2. You will have no clue what questions you will be asked. This means you will respond to questions on the spot. You do not have time to think about how you will respond to the questions. You will not know how you will respond to the questions you are asked. The police believe you have committed the offence, and this is why they want to ask you questions. The first time you speak to police you are likely to be nervous and anxious. When this happens, people sometimes say things they later regret. The risk with this, is once you say something to police, it is impossible to take it back. If you say something detrimental to your case, the prosecution will use it to your detriment. For example, if you go to trial the prosecution will play your interview to the jury.
3. You will not know if the police has any evidence to prove you committed the offence.
4. Even if the police say they have evidence they say you committed the offence, you have not seen it. For example, police may say there is CCTV footage showing you committed the offence. However, if you watch the CCTV footage, you may not be able identify anyone from it. You may not believe this, but trust us, it happens.
5. You do not know if the police has any witnesses to the offence. Even if they do, you will not know what they say.

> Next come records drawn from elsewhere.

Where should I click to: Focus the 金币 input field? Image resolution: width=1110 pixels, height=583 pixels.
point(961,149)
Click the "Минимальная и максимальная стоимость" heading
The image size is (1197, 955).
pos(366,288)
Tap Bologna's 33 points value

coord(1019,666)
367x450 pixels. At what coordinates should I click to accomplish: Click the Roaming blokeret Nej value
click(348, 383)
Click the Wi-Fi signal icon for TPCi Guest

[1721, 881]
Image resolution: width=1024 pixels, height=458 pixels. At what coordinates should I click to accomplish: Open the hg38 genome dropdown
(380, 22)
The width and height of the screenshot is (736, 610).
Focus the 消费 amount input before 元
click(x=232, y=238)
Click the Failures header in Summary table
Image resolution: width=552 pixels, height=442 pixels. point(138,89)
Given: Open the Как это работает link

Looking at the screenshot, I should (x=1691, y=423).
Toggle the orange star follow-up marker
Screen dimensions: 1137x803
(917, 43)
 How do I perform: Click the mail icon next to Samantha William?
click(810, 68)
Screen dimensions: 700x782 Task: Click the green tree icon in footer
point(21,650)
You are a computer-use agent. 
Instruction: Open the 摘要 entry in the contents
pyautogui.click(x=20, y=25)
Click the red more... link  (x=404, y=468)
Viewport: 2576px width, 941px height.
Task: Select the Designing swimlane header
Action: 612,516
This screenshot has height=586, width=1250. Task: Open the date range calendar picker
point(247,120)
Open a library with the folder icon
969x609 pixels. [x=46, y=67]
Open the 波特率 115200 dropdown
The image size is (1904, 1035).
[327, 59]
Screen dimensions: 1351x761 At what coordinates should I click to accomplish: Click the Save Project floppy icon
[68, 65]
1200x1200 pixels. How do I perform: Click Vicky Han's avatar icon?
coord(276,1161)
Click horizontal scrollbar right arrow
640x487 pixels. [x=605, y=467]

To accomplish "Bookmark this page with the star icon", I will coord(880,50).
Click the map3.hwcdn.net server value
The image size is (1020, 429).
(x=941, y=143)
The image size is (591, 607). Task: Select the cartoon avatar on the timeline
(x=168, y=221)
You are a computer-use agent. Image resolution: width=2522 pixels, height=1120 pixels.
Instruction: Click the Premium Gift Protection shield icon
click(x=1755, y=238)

6. You do not know if the police has any forensic evidence (e.g. fingerprints, DNA etc.). Even if the police do, it may prove nothing against you, and it could prove someone else was involved.
7. You may give police information they may not already know. The classic situation where this happens is where police locate a person in possession of a dangerous drug. The person then takes part in an interview with police and they tell police about drugs they have sold. Police then charge the person with trafficking in a dangerous drug or supplying a dangerous drug. Had the person not taken part in an interview with police, the police would not have been able to prove more than a simple possession charge.
8. Things you say may be misinterpreted by others (such as a jury) who listen to your interview with police. The danger with this, is you may think you mean one thing, but the police and a jury may interpret it to mean something difference and detrimentally for you.